▸ **Excerpt provided**
****************
- Conference: Mid-American Conference
- Record: 7–4 (6–2 MAC)
- Head coach: Al Molde (9th season);
- Offensive coordinator: Rob Kuhlman
- Defensive coordinator: Larry Edlund
- MVPs: Jay McDonagh; Jim Vackaro;
- Home stadium: Waldo Stadium

= 1995 Western Michigan Broncos football team =

American college football season

The 1995 Western Michigan Broncos football team represented Western Michigan University in the Mid-American Conference (MAC) during the 1995 NCAA Division I-A football season. In their ninth season under head coach Al Molde, the Broncos compiled a 7–4 record (6–2 against MAC opponents), finished in a tie for third place in the MAC, and outscored their opponents, 253 to 190. The team played its home games at Waldo Stadium in Kalamazoo, Michigan.

The team's statistical leaders included Jay McDonagh with 2,038 passing yards, Jim Vackaro with 702 rushing yards, and Tony Knox with 430 receiving yards.
****************
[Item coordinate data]
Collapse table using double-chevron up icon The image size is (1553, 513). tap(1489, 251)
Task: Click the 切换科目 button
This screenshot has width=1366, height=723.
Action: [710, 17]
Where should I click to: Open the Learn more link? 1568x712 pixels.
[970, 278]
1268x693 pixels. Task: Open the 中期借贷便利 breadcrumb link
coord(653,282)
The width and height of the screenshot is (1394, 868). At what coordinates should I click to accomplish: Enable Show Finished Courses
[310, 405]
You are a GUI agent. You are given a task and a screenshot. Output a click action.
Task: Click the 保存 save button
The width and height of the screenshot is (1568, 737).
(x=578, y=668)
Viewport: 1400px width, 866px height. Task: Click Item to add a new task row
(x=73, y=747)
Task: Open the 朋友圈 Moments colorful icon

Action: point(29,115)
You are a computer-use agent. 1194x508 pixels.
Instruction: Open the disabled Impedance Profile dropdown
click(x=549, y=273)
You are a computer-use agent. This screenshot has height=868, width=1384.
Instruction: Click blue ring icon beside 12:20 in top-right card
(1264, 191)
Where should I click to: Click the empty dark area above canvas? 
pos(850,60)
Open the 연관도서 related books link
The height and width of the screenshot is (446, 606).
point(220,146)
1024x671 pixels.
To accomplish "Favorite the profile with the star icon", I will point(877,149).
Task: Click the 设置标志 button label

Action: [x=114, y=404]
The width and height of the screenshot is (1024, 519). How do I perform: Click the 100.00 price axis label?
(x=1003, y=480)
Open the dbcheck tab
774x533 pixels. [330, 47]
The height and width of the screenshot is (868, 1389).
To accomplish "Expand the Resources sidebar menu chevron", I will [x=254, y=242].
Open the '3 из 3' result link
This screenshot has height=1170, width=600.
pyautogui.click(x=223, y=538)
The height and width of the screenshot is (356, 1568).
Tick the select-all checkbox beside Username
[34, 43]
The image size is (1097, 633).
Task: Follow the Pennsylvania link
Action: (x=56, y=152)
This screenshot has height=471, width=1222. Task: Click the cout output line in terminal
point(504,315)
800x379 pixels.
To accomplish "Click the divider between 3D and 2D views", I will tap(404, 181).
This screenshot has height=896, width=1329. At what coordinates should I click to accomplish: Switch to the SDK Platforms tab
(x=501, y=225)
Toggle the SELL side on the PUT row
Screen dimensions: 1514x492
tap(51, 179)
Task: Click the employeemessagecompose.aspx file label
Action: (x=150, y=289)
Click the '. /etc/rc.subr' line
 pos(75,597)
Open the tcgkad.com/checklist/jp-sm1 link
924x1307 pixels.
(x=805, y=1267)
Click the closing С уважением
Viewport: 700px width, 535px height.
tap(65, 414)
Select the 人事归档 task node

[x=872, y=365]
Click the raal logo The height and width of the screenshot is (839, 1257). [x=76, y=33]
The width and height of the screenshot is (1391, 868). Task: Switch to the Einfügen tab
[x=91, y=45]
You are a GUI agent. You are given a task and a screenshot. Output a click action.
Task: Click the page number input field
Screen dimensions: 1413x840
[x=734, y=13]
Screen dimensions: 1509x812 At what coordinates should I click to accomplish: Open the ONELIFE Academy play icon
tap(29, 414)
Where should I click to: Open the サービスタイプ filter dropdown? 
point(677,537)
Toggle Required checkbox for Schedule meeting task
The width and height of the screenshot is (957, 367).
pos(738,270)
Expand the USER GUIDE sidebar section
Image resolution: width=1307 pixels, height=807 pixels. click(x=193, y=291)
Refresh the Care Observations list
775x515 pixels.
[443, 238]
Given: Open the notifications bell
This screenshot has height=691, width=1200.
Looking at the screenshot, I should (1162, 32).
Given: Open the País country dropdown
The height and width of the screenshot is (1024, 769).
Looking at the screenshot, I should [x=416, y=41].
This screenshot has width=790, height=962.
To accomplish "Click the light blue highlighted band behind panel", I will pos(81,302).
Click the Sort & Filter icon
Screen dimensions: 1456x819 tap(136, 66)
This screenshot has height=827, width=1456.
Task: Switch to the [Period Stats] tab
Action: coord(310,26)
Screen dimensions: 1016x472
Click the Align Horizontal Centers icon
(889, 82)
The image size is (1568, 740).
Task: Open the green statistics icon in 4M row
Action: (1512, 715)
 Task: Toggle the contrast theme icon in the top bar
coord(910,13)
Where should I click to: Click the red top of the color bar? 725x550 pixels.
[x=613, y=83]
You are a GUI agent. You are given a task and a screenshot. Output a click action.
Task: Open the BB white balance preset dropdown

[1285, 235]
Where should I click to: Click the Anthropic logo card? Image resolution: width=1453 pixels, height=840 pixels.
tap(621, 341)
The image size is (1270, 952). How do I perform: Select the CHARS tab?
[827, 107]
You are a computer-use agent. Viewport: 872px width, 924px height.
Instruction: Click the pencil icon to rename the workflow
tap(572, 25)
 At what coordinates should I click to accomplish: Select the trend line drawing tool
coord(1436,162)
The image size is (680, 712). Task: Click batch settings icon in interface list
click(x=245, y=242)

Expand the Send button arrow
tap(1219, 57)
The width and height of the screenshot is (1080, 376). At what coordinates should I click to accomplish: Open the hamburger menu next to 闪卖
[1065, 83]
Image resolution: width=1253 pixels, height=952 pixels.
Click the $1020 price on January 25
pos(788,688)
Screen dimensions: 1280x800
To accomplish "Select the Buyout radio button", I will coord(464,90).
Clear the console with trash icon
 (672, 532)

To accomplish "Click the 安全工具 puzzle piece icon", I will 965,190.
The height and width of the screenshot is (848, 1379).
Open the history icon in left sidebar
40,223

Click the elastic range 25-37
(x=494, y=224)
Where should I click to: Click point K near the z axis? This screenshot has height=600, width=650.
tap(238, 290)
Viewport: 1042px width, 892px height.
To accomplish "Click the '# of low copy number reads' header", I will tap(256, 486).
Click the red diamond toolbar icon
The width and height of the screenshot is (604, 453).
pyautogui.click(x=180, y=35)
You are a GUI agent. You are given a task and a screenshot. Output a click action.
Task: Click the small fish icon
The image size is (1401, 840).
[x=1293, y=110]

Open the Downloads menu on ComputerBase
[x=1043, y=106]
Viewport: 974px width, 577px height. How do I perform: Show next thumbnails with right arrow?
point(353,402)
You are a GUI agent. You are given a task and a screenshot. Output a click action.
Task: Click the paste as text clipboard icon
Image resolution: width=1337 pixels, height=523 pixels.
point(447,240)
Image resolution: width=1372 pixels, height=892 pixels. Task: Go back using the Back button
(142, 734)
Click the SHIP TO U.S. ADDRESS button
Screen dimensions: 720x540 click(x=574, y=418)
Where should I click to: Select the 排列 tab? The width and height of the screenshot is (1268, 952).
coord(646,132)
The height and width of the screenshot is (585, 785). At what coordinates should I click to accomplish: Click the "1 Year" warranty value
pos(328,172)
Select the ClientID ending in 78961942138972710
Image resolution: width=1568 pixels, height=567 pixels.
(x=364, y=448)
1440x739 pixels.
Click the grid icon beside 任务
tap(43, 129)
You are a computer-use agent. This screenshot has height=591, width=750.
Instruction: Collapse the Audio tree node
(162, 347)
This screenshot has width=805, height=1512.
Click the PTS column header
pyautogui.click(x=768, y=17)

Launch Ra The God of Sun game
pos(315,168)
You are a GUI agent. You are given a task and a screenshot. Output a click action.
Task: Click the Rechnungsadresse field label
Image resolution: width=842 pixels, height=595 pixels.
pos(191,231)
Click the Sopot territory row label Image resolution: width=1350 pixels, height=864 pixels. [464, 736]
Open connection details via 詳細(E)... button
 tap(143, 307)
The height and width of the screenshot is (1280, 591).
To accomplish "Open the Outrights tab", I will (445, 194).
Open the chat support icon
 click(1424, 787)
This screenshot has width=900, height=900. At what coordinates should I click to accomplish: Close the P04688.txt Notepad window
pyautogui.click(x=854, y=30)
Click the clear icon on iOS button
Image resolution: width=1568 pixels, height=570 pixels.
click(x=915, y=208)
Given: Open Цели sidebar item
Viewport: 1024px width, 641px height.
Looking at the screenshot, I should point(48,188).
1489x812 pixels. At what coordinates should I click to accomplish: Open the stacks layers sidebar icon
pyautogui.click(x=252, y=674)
****************
▸ **Your task**
Quote the passage of the 1995 Western Michigan football summary that lies between "- Head coach: Al" and "in Kalamazoo, Michigan.", inclusive.

▸ **Written response**
- Head coach: Al Molde (9th season);
- Offensive coordinator: Rob Kuhlman
- Defensive coordinator: Larry Edlund
- MVPs: Jay McDonagh; Jim Vackaro;
- Home stadium: Waldo Stadium

= 1995 Western Michigan Broncos football team =

American college football season

The 1995 Western Michigan Broncos football team represented Western Michigan University in the Mid-American Conference (MAC) during the 1995 NCAA Division I-A football season. In their ninth season under head coach Al Molde, the Broncos compiled a 7–4 record (6–2 against MAC opponents), finished in a tie for third place in the MAC, and outscored their opponents, 253 to 190. The team played its home games at Waldo Stadium in Kalamazoo, Michigan.